TASK OBJECTIVE |
Find the word "Radio" in the data below and copy each line that holds it.

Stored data
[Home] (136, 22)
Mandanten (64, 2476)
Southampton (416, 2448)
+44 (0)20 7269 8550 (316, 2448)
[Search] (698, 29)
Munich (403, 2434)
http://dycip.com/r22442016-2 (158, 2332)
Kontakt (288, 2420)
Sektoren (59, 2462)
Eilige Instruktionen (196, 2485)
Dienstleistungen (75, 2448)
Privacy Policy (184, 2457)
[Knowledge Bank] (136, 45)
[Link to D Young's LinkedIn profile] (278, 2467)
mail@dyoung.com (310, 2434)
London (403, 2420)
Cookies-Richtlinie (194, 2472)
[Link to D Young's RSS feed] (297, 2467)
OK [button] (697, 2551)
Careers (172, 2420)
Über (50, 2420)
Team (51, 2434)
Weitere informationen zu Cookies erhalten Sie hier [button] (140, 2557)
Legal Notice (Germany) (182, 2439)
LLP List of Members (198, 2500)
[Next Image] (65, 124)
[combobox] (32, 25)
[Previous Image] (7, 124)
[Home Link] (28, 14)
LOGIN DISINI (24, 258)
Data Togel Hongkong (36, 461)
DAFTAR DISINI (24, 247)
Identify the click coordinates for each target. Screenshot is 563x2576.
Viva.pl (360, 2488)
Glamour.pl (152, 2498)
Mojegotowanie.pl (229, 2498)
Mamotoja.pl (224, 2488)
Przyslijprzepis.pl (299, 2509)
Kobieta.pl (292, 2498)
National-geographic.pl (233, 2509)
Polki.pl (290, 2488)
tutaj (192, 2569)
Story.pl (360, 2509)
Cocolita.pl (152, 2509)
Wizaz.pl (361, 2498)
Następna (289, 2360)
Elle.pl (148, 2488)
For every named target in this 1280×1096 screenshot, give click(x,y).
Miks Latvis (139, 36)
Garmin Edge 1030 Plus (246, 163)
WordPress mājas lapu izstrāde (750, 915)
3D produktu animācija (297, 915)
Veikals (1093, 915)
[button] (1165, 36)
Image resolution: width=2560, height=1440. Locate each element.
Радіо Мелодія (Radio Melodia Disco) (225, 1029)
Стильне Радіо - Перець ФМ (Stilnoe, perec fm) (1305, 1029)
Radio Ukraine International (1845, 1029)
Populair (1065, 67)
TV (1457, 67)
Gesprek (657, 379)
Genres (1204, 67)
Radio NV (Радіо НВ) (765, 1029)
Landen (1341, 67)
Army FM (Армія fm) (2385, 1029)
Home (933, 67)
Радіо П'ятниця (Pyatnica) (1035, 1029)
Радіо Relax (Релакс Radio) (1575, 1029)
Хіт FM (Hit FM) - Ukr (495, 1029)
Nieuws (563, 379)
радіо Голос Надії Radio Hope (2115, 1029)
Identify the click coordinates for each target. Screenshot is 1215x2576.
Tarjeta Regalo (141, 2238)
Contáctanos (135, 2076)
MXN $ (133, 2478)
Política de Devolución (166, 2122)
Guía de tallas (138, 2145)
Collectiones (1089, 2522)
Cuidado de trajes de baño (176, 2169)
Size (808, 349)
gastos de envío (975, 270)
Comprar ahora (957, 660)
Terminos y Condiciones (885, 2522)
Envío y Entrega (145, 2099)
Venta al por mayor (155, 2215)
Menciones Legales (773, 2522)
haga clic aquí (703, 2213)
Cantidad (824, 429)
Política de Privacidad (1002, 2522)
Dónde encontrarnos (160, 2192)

RESULT FOR THIS EXERCISE |
Радіо Мелодія (Radio Melodia Disco) (225, 1029)
Radio Ukraine International (1845, 1029)
Radio NV (Радіо НВ) (765, 1029)
Радіо Relax (Релакс Radio) (1575, 1029)
радіо Голос Надії Radio Hope (2115, 1029)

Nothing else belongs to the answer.